There is a cylindrical tank lying on its side filled completely with liquid. The diameter of the tank is 4ft, and the length of the tank is 10 ft.
Here is a terrible drawing of it but close enough:
I have to set up an integral to find the work required to pump all the liquid to a level 1 ft above the top of the tank.
So I have my formula:
Work = π (weight density) ∫ (area)(displacement)(thickness)
Someone else did this problem and obtained a bounds of 2 to -2, a displacement of (3-y), an area of 2x, and a thickness of dy. Where did the 2 to -2, (3-y), and 2x come from? This is probably intuitive but I don't see it.
Best Answer
(Where did $\pi$ come from?)
Look at the tank straight on, so that you only see the circular side. Imagine that circle on the plane, with the center at $(0,0)$. Since the circle has diameter $4$, the bottom of the circle is at $(0,-2)$, and the top of the circle is at $(0,2)$. You want to lift the liquid to one foot above the top of the tank, so you are trying to lift it to the line $y=3$.
Now, take a horizontal slice of that circle of thickness $\Delta y$, at height $y_i$, where $y_i$ is somewhere between $-2$ and $2$. This slice corresponds to a volume of liquid that is approximately equal to the area of this slice, times $10$ (to account for the length of the tank).

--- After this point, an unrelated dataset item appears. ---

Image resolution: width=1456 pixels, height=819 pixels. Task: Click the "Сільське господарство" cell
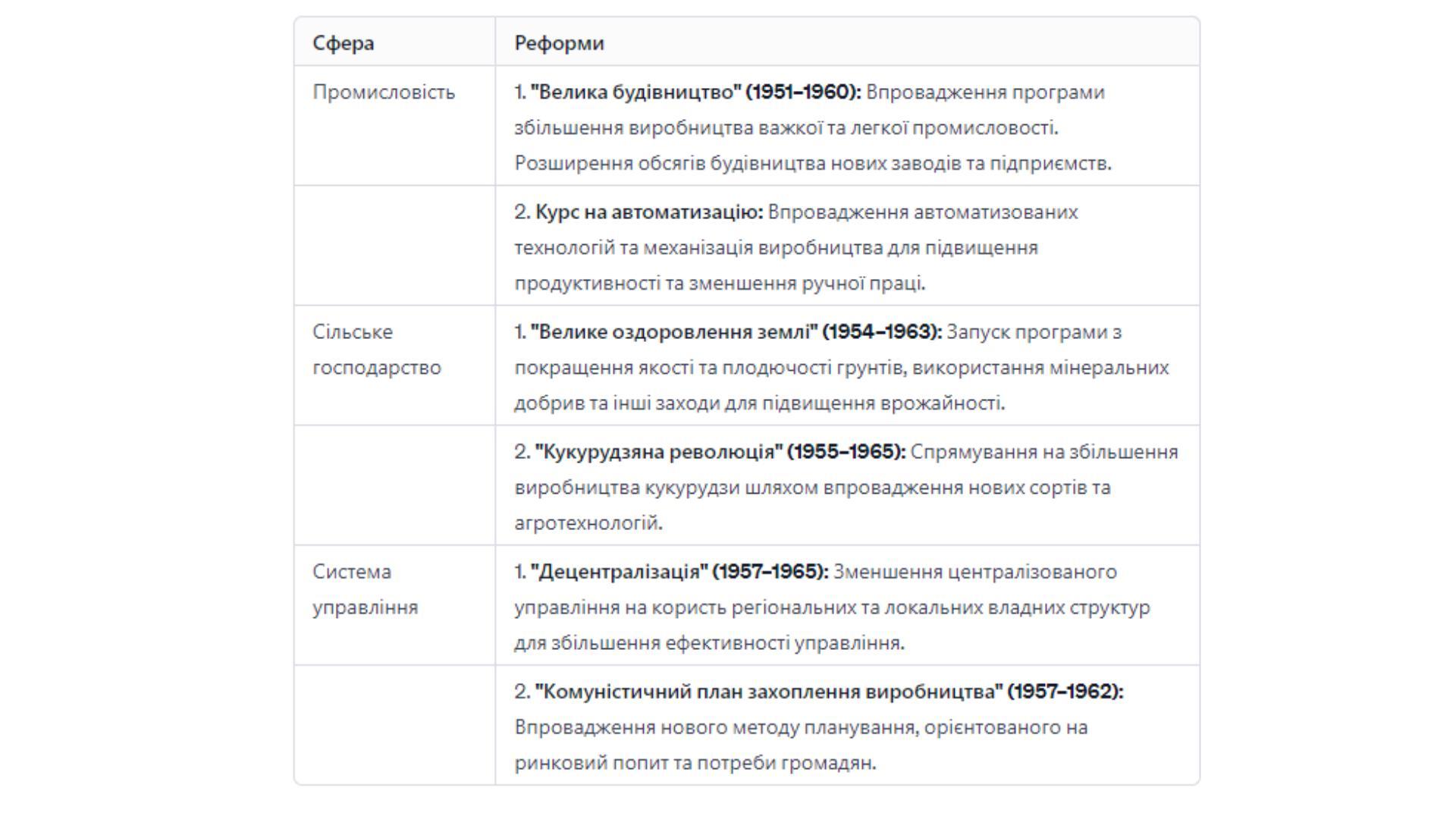[377, 350]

To find the area, note that the circle has equation $x^2+y^2 = 4$, so that the $x$ coordinate is given by $x=\pm\sqrt{4-y^2}$. So the width of the slice is going to be $2x=2\sqrt{4-(y_i)^2}$. The thickness is $\Delta y$. So the volume of the slab of liquid is approximately equal to $$20\sqrt{4 - y_i^2}\Delta y\text{ cubic feet.}$$ Now, you want to lift it all the way to $y=3$; how far from $y=3$ are you? Since the slab is at height $y_i$, the distance to $y=3$ is $3-y_i$.
So the work done in lifting this one slice of liquid is approximately: $$\begin{align*} \text{Work}&=\text{Weight}\times\text{Displacement}\\ &= \left(\text{Volume}\times\text{Density}\right)\times\text{Displacement}\\ &\approx \left(20\sqrt{4-y_i^2}\Delta y\right)\times\text{Density}\times(3-y_i)\\ &= \text{Density}\times 20(3-y_i)\sqrt{4-y_i^2}\Delta y. \end{align*}$$ (Be sure to get the units right; the density should be in pounds per cubic feet, in which case the units of work will be ft-lbs. )

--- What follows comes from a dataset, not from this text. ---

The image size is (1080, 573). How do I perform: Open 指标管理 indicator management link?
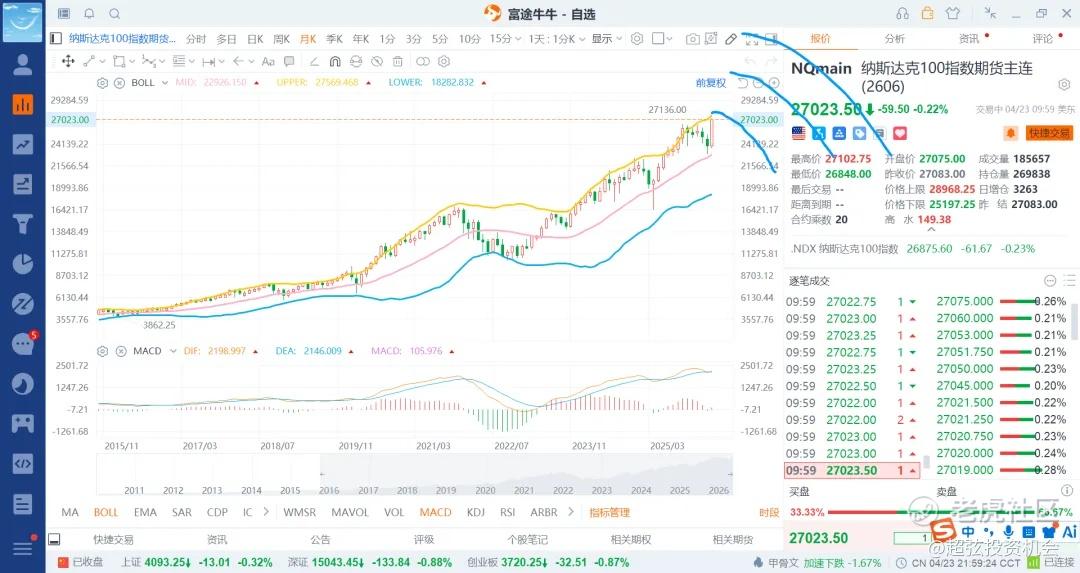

Now, to get the total work, you slice up the tank into these thin slices, figure out the work for each, and add it all up: $$\text{Work}\approx \sum_{i=1}^n \text{Density}\times 20(3-y_i)\sqrt{4-y_i^2}\Delta y.$$ Taking the limit as $n\to\infty$, this becomes an integral. The integrand is $$\text{Density}\times 20(3-y)\sqrt{4-y^2}\,dy.$$ (The $\sqrt{4-y^2}$ is the value of $x$ at the slice).
What are the limits of integration? Going back to the picture, what are the possible values of $y$? Because $y$ denotes where you are in the tank, and the tank extends from $y=-2$ to $y=2$, then the limits of integration go from $-2$ to $2$.